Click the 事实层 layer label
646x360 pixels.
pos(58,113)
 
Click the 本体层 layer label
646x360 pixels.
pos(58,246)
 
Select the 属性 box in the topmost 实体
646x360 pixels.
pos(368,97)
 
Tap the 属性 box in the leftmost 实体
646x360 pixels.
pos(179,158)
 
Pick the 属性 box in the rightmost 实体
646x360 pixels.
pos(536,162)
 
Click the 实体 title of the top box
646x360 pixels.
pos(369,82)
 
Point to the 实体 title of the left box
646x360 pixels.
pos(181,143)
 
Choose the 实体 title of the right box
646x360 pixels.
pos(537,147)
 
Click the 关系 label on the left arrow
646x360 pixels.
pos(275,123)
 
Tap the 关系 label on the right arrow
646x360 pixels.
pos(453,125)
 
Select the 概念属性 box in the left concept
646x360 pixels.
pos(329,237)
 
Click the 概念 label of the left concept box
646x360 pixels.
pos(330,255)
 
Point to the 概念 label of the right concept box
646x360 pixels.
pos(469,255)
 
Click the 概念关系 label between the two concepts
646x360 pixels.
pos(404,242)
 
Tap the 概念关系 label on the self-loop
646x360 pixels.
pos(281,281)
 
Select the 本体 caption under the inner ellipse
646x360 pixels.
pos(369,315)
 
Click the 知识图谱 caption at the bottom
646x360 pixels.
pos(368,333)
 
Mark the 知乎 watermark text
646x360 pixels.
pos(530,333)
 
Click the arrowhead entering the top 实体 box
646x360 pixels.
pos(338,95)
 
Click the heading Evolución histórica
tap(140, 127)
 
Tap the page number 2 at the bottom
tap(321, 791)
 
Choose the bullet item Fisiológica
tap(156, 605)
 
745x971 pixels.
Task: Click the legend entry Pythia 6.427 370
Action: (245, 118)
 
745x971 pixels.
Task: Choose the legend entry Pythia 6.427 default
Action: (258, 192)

▶ Set exercise
Write out all the records again, swapping in "legend item" for every "legend entry" and leaving everything else unchanged.

▶ Answer to this exercise
Click the 事实层 layer label
646x360 pixels.
pos(58,113)
 
Click the 本体层 layer label
646x360 pixels.
pos(58,246)
 
Select the 属性 box in the topmost 实体
646x360 pixels.
pos(368,97)
 
Tap the 属性 box in the leftmost 实体
646x360 pixels.
pos(179,158)
 
Pick the 属性 box in the rightmost 实体
646x360 pixels.
pos(536,162)
 
Click the 实体 title of the top box
646x360 pixels.
pos(369,82)
 
Point to the 实体 title of the left box
646x360 pixels.
pos(181,143)
 
Choose the 实体 title of the right box
646x360 pixels.
pos(537,147)
 
Click the 关系 label on the left arrow
646x360 pixels.
pos(275,123)
 
Tap the 关系 label on the right arrow
646x360 pixels.
pos(453,125)
 
Select the 概念属性 box in the left concept
646x360 pixels.
pos(329,237)
 
Click the 概念 label of the left concept box
646x360 pixels.
pos(330,255)
 
Point to the 概念 label of the right concept box
646x360 pixels.
pos(469,255)
 
Click the 概念关系 label between the two concepts
646x360 pixels.
pos(404,242)
 
Tap the 概念关系 label on the self-loop
646x360 pixels.
pos(281,281)
 
Select the 本体 caption under the inner ellipse
646x360 pixels.
pos(369,315)
 
Click the 知识图谱 caption at the bottom
646x360 pixels.
pos(368,333)
 
Mark the 知乎 watermark text
646x360 pixels.
pos(530,333)
 
Click the arrowhead entering the top 实体 box
646x360 pixels.
pos(338,95)
 
Click the heading Evolución histórica
tap(140, 127)
 
Tap the page number 2 at the bottom
tap(321, 791)
 
Choose the bullet item Fisiológica
tap(156, 605)
 
745x971 pixels.
Task: Click the legend item Pythia 6.427 370
Action: (245, 118)
 
745x971 pixels.
Task: Choose the legend item Pythia 6.427 default
Action: (258, 192)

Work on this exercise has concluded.